En su primera intervención, el líder del PP se proclamó portavoz privilegiado del "enjambre laborioso que es España" frente al país inexistente descrito por Zapatero; la doliente y picajosa dúplica de Rajoy al presidente del Gobierno -cuya anterior contestación al habitual lenguaje impertinente, faltón e injurioso de su interlocutor había sido inusualmente dura- confirmó que los jayanes con puño de hierro tienen mandíbula de cristal. A nadie deberían escandalizar las divisiones de la opinión en los sistemas democráticos, causa y efecto a la vez del forcejeo de las fuerzas políticas para conseguir los votos de los ciudadanos: los partidos agregan y articulan demandas sociales con el objetivo de patrocinar las ideas y los intereses de sus representados.

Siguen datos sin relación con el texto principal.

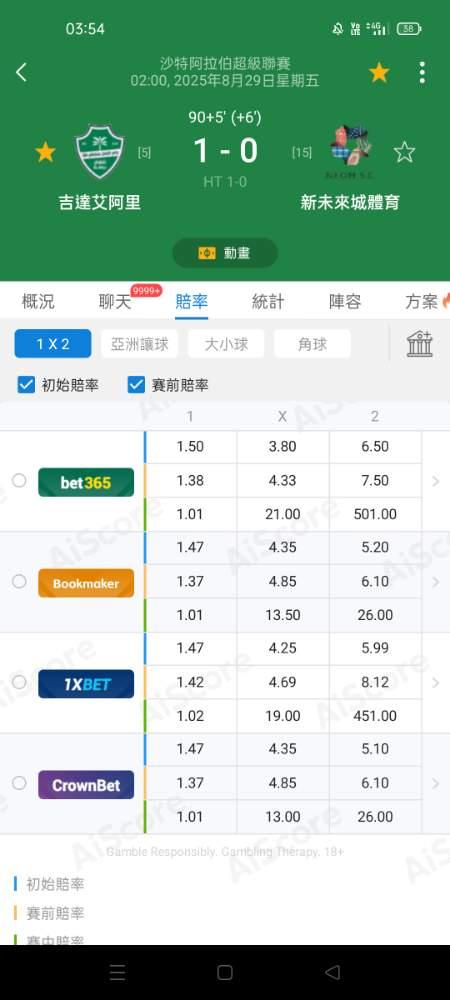This screenshot has height=1000, width=450.
Task: Open the bookmaker selection building icon
Action: coord(420,344)
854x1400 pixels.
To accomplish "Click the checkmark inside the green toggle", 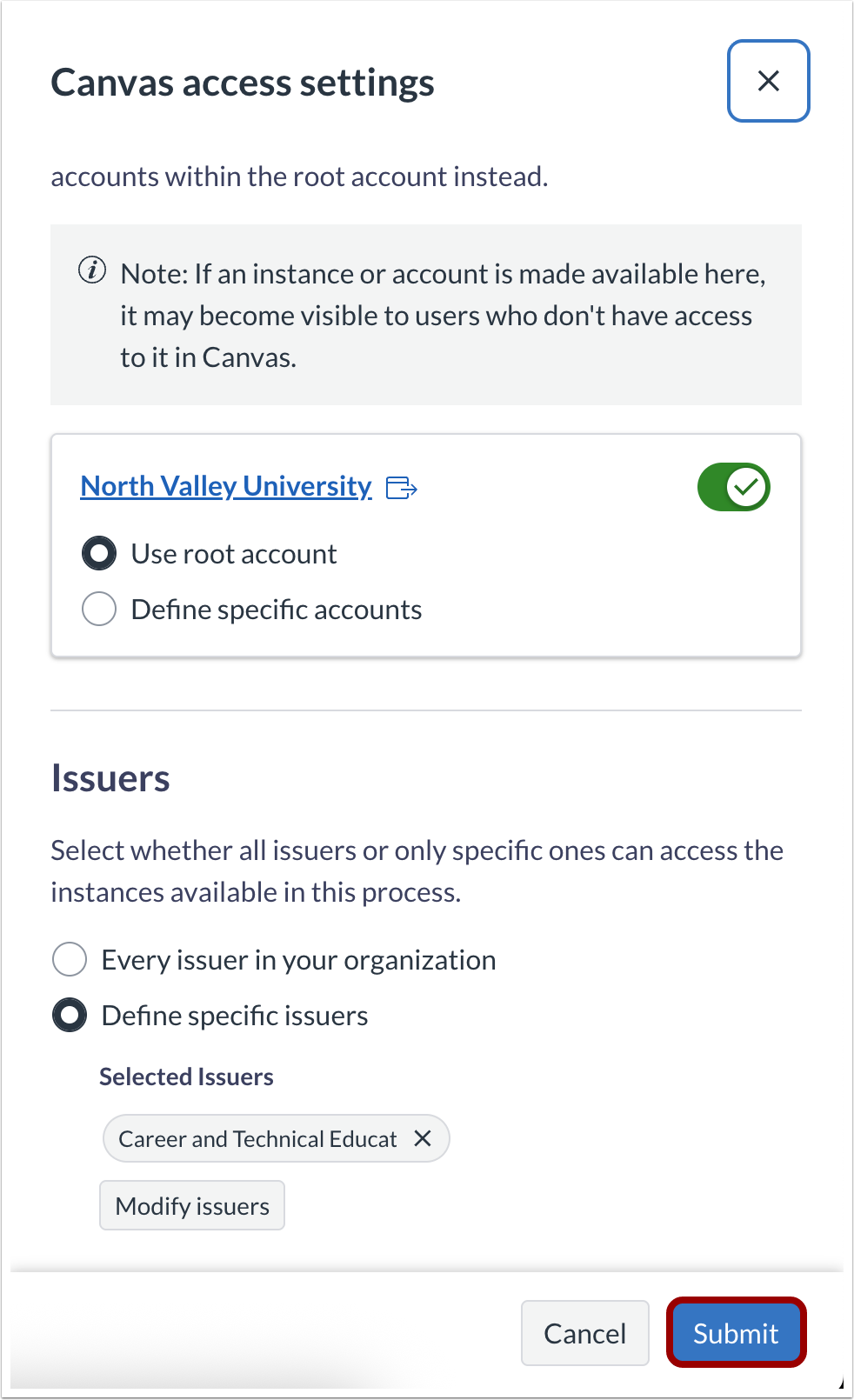I will 744,487.
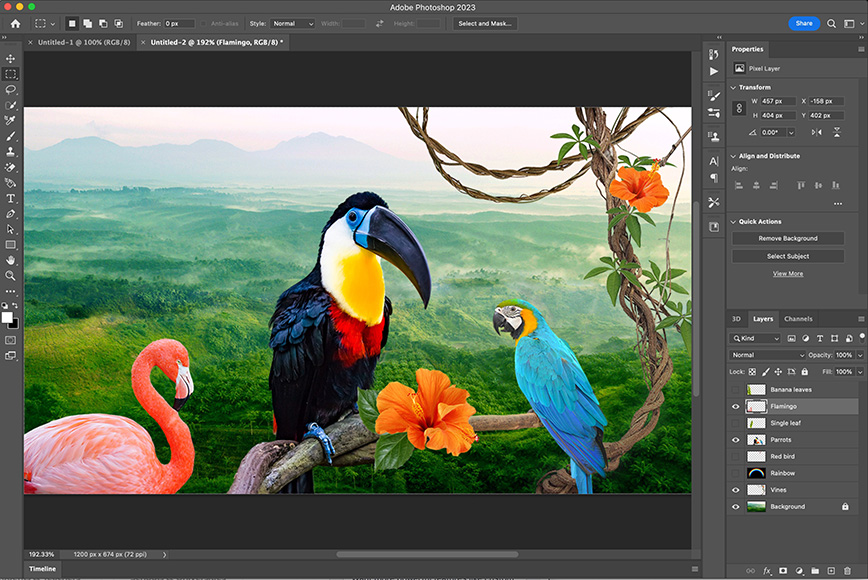Click the Flamingo layer thumbnail
The height and width of the screenshot is (580, 868).
(x=756, y=406)
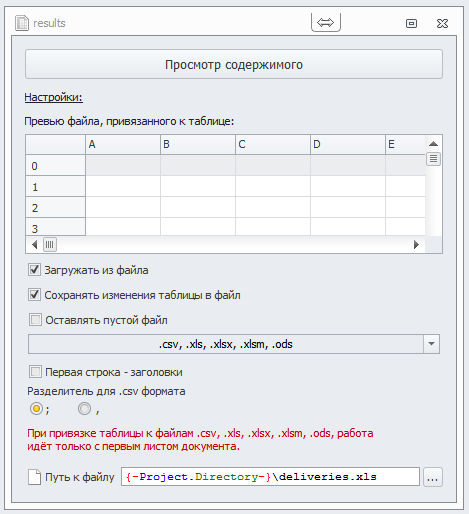Open the file formats dropdown arrow
469x514 pixels.
[x=431, y=344]
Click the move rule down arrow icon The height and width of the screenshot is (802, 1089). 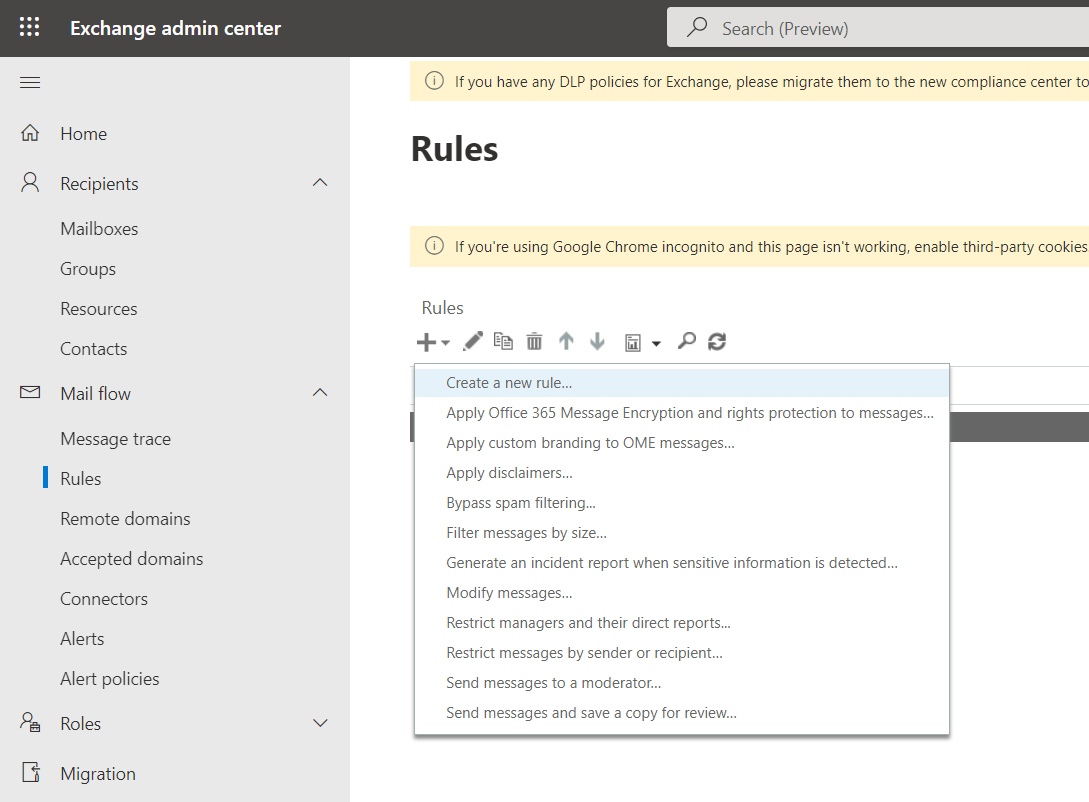click(x=597, y=341)
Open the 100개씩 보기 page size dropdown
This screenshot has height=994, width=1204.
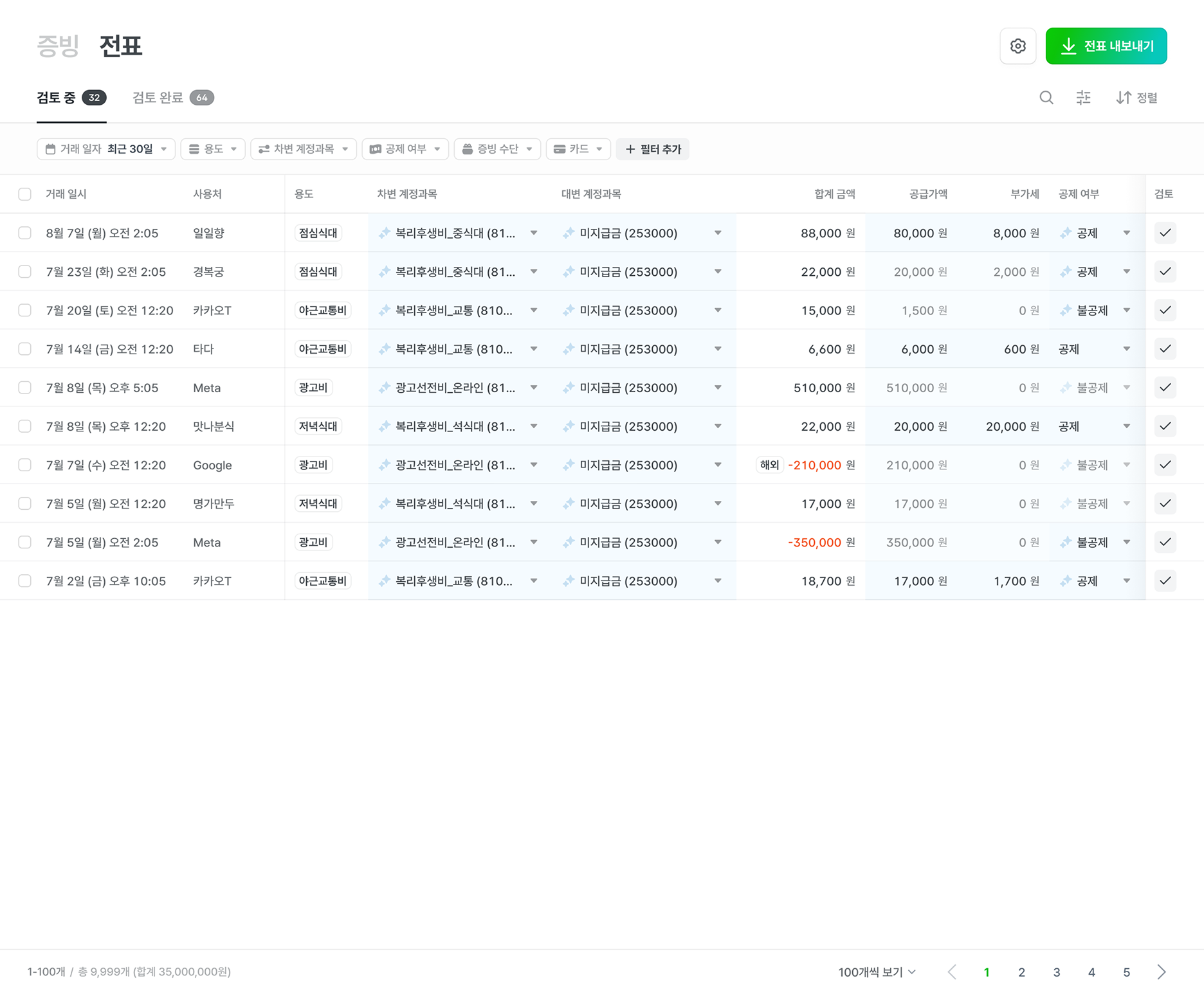[877, 972]
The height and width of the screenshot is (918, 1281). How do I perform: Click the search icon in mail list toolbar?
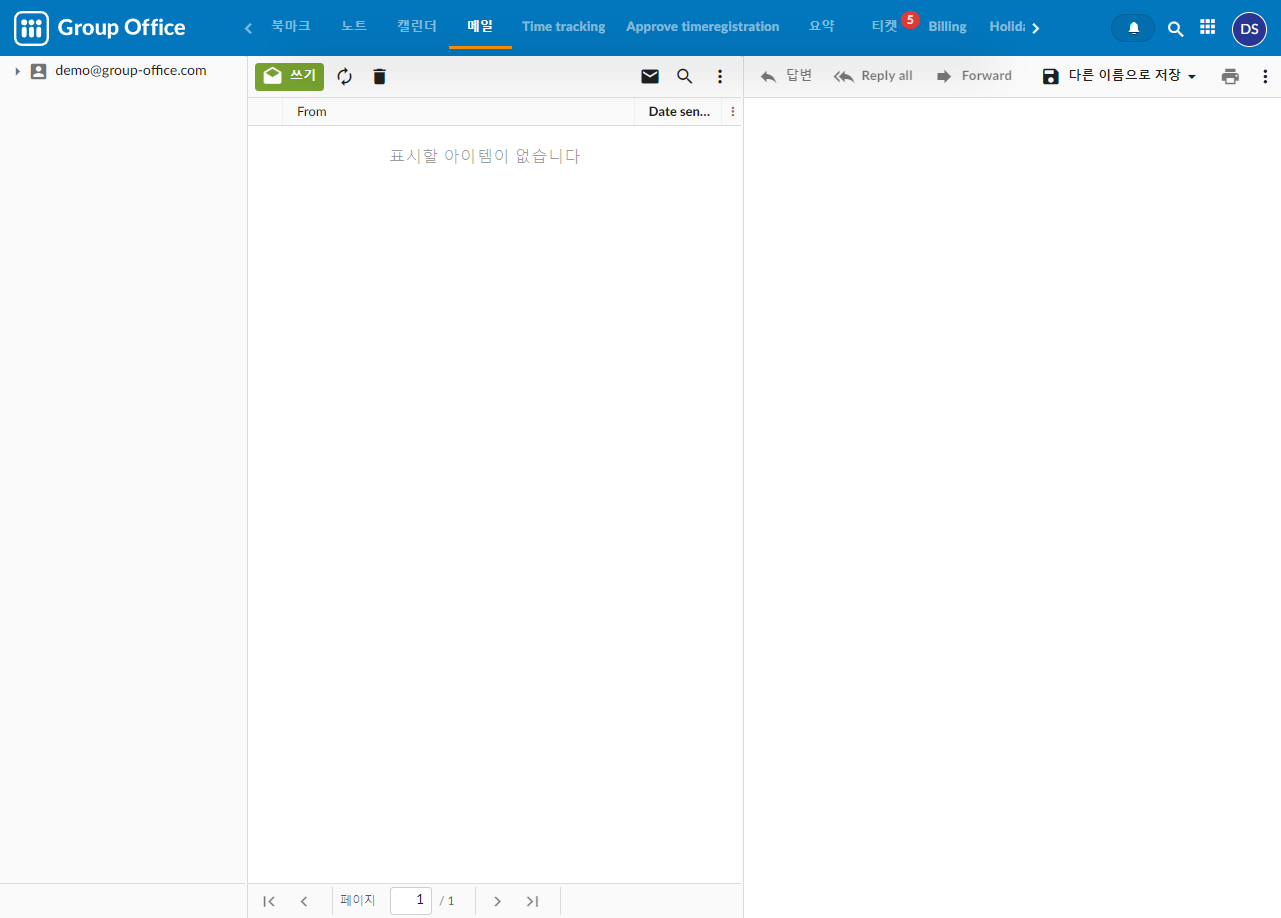click(685, 77)
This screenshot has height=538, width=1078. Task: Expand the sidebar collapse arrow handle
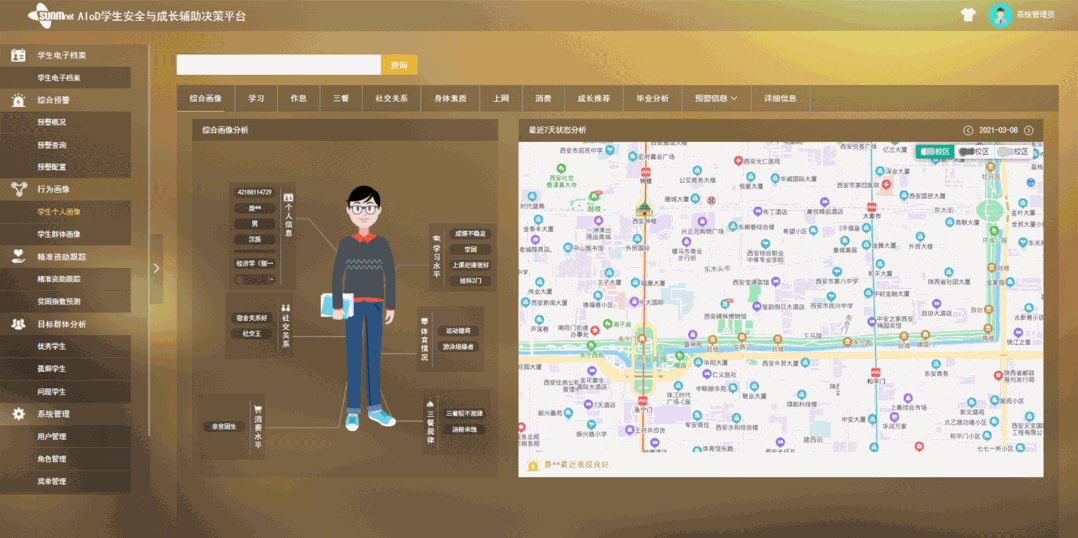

Sin embargo, el empeño de los portavoces del PP por envolver esas inevitables diferencias partidistas con ropajes patrioteros es innecesario y peligroso.

Aunque la retórica política tienda a utilizar recursos metafóricos para dar contenido emocional a sus mensajes y abreviar por economía verbal las formas expresivas, la pretensión de hablar -como el médium de una sesión espiritista- en nombre de una España esencialista instalada al margen o por encima de los españoles de carne y hueso está cargada de recuerdos trágicos; los grandes relatos imaginarios recogidos por Santos Juliá en Historias de las dos Españas (Taurus, 2004) son ajenos a la cultura secularizada de una sociedad democrática. España son los españoles representados en el Congreso de los Diputados: los dirigentes del PP deberían aceptar finalmente que los nueve millones y medio de ciudadanos que les votaron el 14-M sólo representan, sin embargo, el 37,6% del electorado.